Kein Platz für stille Genießer
Es ist verständlich, dass sich viele über den Lärm aufregen, wenn in Gondeln ununterbrochen in einer Lautstärke massenhandyfoniert wird, als stünde der Weltuntergang unmittelbar bevor. Überraschend ist aber der Umstand, dass diese Lärmempfindlichkeit bei den meisten „Opfern“scheinbar plötzlich wie weggeblasen ist, wenn sich die Gondeltüre öffnet und sie sich ins Skiparadies stürzen.
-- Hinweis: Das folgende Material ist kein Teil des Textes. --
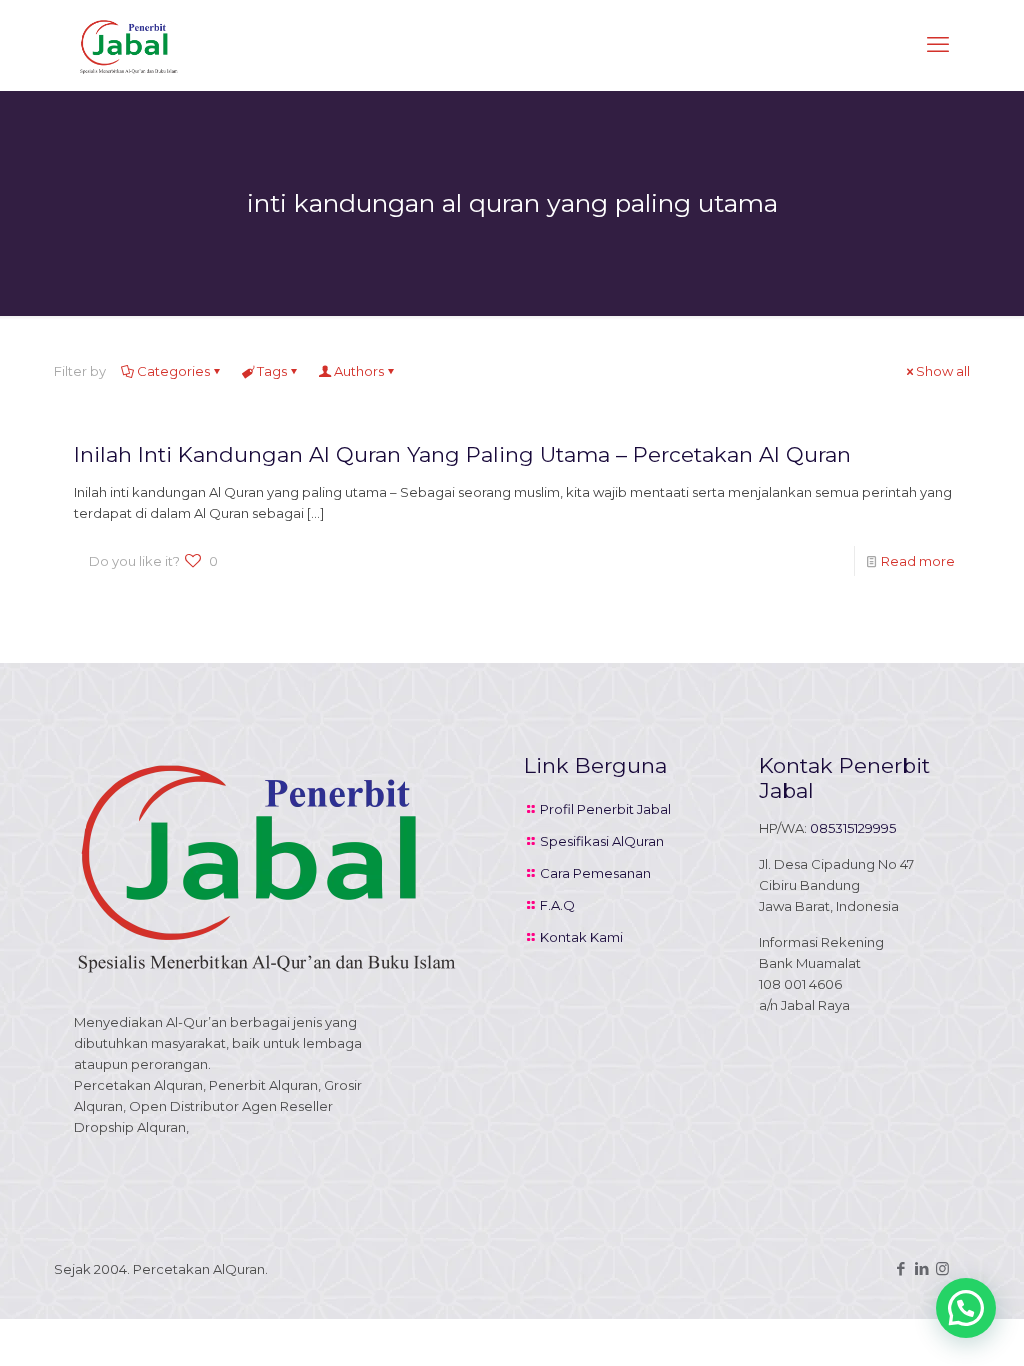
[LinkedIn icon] (921, 1268)
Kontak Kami (581, 937)
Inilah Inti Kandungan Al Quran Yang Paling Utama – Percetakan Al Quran (462, 454)
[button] (966, 1308)
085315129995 (853, 828)
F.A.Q (557, 905)
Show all (943, 371)
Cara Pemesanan (595, 873)
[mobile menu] (938, 45)
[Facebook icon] (900, 1268)
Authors (359, 371)
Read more (918, 561)
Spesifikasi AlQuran (602, 841)
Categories (173, 371)
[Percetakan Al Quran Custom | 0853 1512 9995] (129, 45)
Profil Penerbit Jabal (605, 809)
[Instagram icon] (942, 1268)
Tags (272, 371)
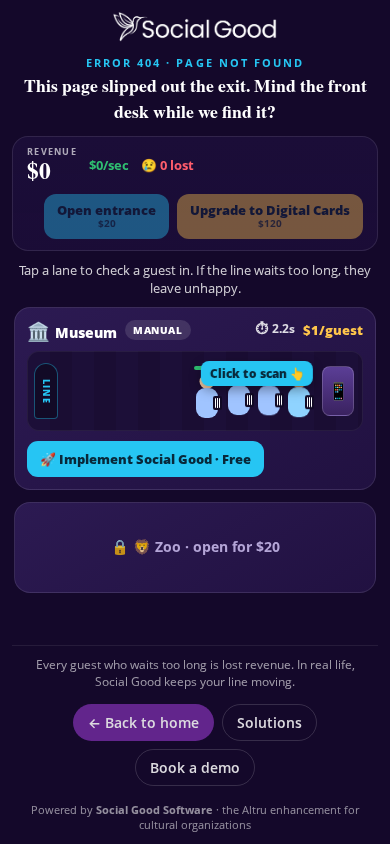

Denn draußen geht die akustische Umweltverschmutzung ja meistens ohne Unterbrechung weiter. Von der Skihütte neben der Liftstation tönt ein deutscher Schlager in einer Lautstärke, dass man den Bass förmlich im Pulverschnee sehen kann, und hat man den Sessellift, auf dessen Stützen ebenfalls Lautsprecher montiert sind, die die Hits der 80er und 90er ins Gebirge blasen, hinter sich gelassen und schwingt endlich über die scheinbar rettende Kuppe, gerät man in die brachialvolkstümliche Schallzone der nächsten Germknödel-Terrasse. Mein absolutes diesbezügliches Highlight im heurigen Winter war ein mit den üblichen KunstharzPlastiken von Comicfiguren bestückter Übungshügel für Kinder, der – und das ist kein Witz! – um halb zehn Uhr vormittags mit stampfender Technomusik beschallt wurde. Will man den wehrlosen Kleinen damit schon im Vorschulalter den Stumpfsinn in die Gehörgänge hämmern?
Diese sinnlose Dauerbelärmung der (im weitesten Sinne) Natur ist Unkultur in Reinform und einer der Gründe, wieso ich fast ganz auf Schneeschuhwandern und leichte Skitouren umgestiegen bin – und so wie es aussieht, bin ich da bei Weitem nicht der Einzige. Beschallungsfreie Skigebiete oder zumindest akustisch erträgliche Teilreservate für stille Genießer wären so gesehen vielleicht überlegenswerte Marktnischen.